Given text
* * * * *

21. Certain arithmetical figures were agreed at the hearing. It was agreed, for instance, that on the plaintiff's immediate pre-injury earnings she would have lost a total of $3,539.75 for the period of three months immediately following the injury. On the approach I have adopted this would yield a figure of about $8,850 for a period of six months total incapacity and three months partial incapacity. Out-of-pocket expenses for the whole of the period from the date of injury to the present were $1,453.19. I propose to allow $600 for past out-of-pocket expenses. The plaintiff was paid worker's compensation from the time of injury until the time of the hearing and the Fox v. Wood component was agreed at $4,217.28. Of this amount I allow $1,200. The plaintiff made a claim under the principle in Griffiths v. Kerkemeyer [1977] HCA 45; (1977) 139 CLR 161. Insofar as her husband is making a claim for loss of consortium, this part of the claim should be restricted to a component related to services rendered by the plaintiff's daughter and sister. I allow ten hours per week for the first six months and four hours per week for three months thereafter. That makes a total of say three hundred hours at a rate slightly less than the commercial rate of $9 per hour for which I allow $2,000.00.
22. For pain and suffering and loss of enjoyment of life the damages are quite moderate and must be restricted to the nine month period I have mentioned. I will allow $7,000.00 in this regard.

* * * * *

Directions
**a.** In the damages judgment, what amount is allowed for pain and suffering and loss of enjoyment of life?
**b.** Repeat verbatim the part of the damages judgment that opens with the words containing "22. For pain" and closes with "in this regard.".
Nothing here depends on the records.

* * * * *

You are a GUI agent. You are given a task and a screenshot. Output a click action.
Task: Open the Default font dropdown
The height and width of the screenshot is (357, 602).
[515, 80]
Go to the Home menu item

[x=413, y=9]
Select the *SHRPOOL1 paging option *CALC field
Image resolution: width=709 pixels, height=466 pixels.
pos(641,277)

* * * * *

Answers by item
**a.** $7,000.00

**b.**
22. For pain and suffering and loss of enjoyment of life the damages are quite moderate and must be restricted to the nine month period I have mentioned. I will allow $7,000.00 in this regard.